= WHAT NEEDS TO BE DONE =
Gather every line of the records that holds the word "accomplish", copying each one in full. Case counts.

= PROVIDED DATA =
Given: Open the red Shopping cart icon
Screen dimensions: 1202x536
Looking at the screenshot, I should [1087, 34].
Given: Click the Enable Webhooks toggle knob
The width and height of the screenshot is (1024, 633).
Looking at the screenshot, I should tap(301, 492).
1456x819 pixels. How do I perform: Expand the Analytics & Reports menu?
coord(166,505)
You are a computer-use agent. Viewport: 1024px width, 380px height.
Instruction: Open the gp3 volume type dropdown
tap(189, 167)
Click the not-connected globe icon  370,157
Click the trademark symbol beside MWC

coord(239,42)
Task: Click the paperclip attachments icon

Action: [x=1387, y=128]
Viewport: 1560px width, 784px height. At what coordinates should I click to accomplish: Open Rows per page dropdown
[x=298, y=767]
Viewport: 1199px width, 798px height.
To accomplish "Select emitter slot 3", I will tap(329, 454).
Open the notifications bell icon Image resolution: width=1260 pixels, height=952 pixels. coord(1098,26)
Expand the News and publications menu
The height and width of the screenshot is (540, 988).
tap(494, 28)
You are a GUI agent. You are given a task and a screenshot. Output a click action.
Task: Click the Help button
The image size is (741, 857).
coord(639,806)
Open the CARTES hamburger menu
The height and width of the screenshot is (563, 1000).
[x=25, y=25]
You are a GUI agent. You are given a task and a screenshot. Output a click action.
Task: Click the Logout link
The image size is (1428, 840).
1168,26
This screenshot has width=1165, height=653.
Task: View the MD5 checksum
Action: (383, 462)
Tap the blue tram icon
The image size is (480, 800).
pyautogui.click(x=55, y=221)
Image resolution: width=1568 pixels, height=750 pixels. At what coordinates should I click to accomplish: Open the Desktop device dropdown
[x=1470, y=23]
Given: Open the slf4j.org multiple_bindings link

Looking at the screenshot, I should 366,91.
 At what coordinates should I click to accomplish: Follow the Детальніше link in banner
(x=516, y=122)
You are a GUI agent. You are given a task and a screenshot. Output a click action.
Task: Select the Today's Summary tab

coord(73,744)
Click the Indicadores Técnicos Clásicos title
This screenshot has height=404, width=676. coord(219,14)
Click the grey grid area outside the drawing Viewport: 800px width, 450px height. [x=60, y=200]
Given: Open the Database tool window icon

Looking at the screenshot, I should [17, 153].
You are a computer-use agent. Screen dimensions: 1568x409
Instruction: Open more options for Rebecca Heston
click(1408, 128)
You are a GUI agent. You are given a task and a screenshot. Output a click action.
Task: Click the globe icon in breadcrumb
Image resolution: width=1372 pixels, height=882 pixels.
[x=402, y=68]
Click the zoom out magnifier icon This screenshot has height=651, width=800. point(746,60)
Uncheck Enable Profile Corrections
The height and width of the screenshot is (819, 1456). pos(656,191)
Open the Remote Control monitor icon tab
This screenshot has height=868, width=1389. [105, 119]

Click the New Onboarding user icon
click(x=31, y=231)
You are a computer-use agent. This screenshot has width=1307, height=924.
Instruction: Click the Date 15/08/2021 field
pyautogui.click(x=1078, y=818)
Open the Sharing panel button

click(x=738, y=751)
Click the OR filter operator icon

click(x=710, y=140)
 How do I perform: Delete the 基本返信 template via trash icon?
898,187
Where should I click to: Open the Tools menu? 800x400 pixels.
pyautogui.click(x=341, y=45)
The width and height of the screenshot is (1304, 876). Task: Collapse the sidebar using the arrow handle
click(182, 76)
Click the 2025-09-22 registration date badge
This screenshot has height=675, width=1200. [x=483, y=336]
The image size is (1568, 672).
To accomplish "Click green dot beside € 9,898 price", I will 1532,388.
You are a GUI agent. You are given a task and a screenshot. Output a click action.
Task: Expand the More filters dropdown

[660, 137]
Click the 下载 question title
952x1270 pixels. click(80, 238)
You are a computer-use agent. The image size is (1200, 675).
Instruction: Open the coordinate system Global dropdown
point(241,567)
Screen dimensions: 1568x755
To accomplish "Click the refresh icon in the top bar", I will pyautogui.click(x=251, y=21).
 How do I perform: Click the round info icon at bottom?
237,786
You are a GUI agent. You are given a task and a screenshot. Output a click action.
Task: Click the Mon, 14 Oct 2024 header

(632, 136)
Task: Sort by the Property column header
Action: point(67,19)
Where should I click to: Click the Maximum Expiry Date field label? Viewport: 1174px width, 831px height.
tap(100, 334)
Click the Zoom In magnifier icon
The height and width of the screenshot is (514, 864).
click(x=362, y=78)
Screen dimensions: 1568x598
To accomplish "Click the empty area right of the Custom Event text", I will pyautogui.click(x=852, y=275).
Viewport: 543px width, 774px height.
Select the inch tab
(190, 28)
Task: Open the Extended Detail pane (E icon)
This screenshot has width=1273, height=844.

= ANSWER TO THE TASK =
Viewport: 1560px width, 784px height. At what coordinates should I click to accomplish: Open Rows per page dropdown
To accomplish "Select emitter slot 3", I will tap(329, 454).
Image resolution: width=1568 pixels, height=750 pixels. At what coordinates should I click to accomplish: Open the Desktop device dropdown
 At what coordinates should I click to accomplish: Follow the Детальніше link in banner
To accomplish "Click green dot beside € 9,898 price", I will 1532,388.
To accomplish "Click the refresh icon in the top bar", I will pyautogui.click(x=251, y=21).
To accomplish "Click the empty area right of the Custom Event text", I will pyautogui.click(x=852, y=275).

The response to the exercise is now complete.